*** Block opens ***

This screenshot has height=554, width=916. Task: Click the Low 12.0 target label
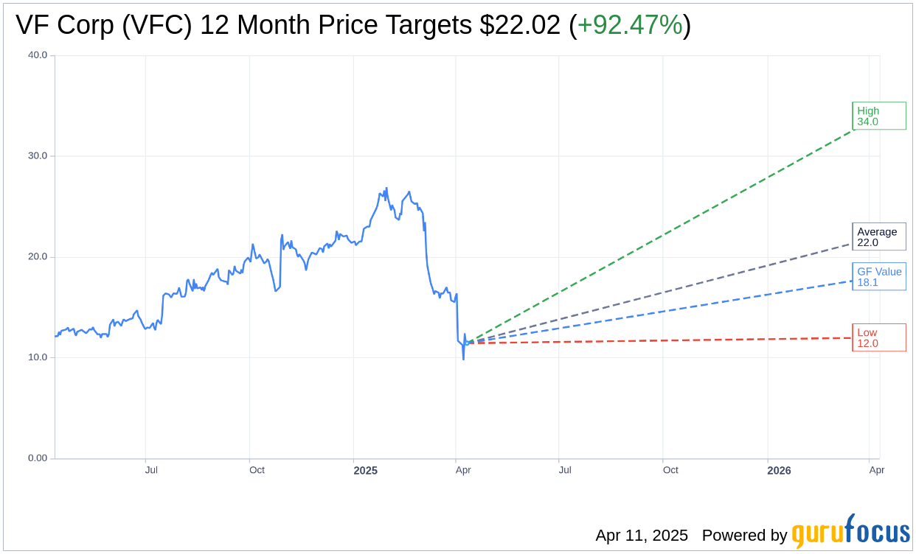coord(879,337)

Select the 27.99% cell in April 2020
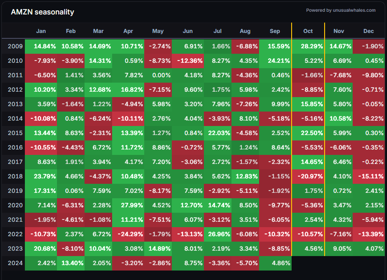coord(128,205)
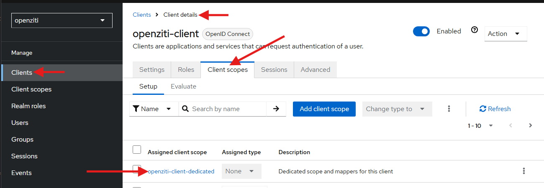544x188 pixels.
Task: Go to next page of results
Action: coord(530,125)
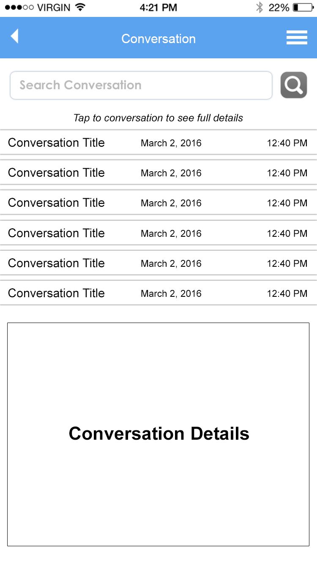Open the first Conversation Title in the list
The image size is (317, 564).
click(56, 143)
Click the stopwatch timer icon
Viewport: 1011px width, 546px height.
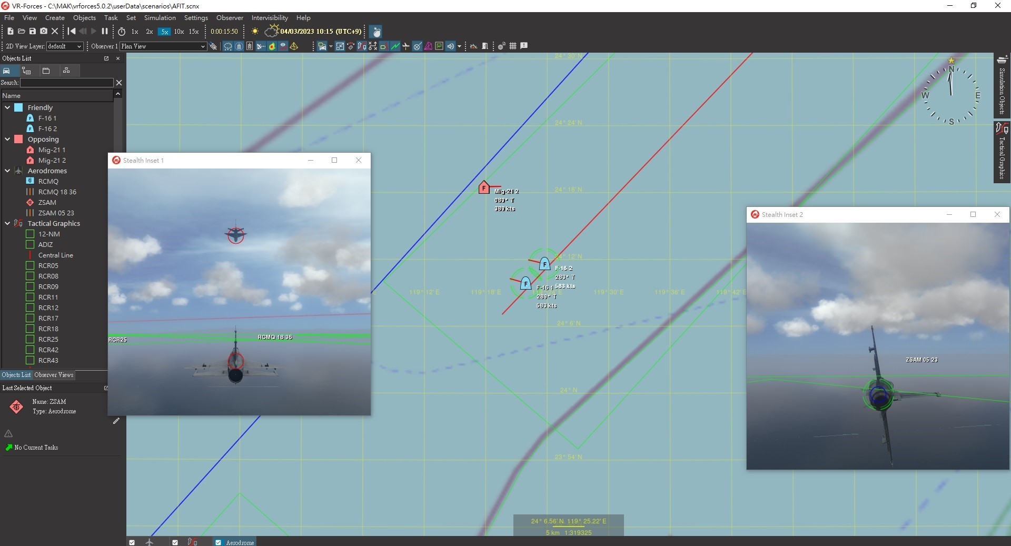tap(122, 32)
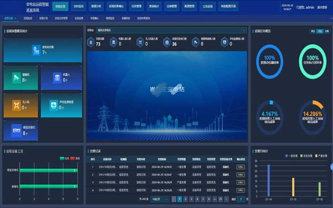Click the 硬盘录像机 recorder icon
Viewport: 333px width, 208px height.
tap(16, 131)
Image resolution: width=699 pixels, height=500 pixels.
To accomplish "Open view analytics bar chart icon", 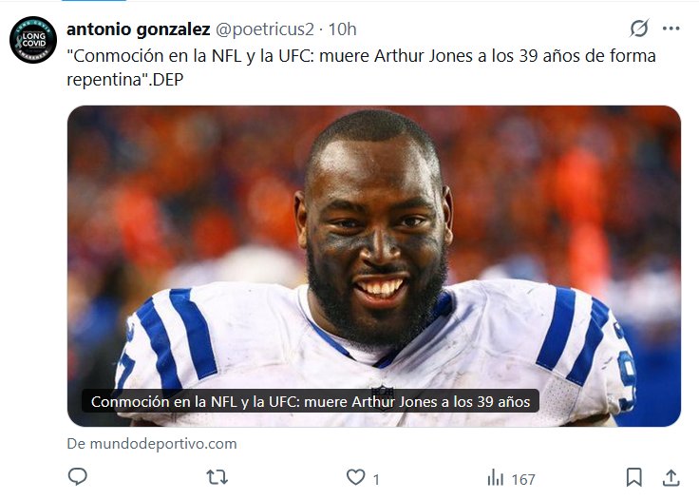I will coord(495,477).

*** Block closes ***

Assignment: With pictures excluded, reproduce exactly the lines above from the one containing "Click the stopwatch timer icon" down to the one containing "Image resolution: width=699", those two included.

Written response:
Click the stopwatch timer icon
Viewport: 1011px width, 546px height.
tap(122, 32)
Click the 硬盘录像机 recorder icon
Viewport: 333px width, 208px height.
tap(16, 131)
Image resolution: width=699 pixels, height=500 pixels.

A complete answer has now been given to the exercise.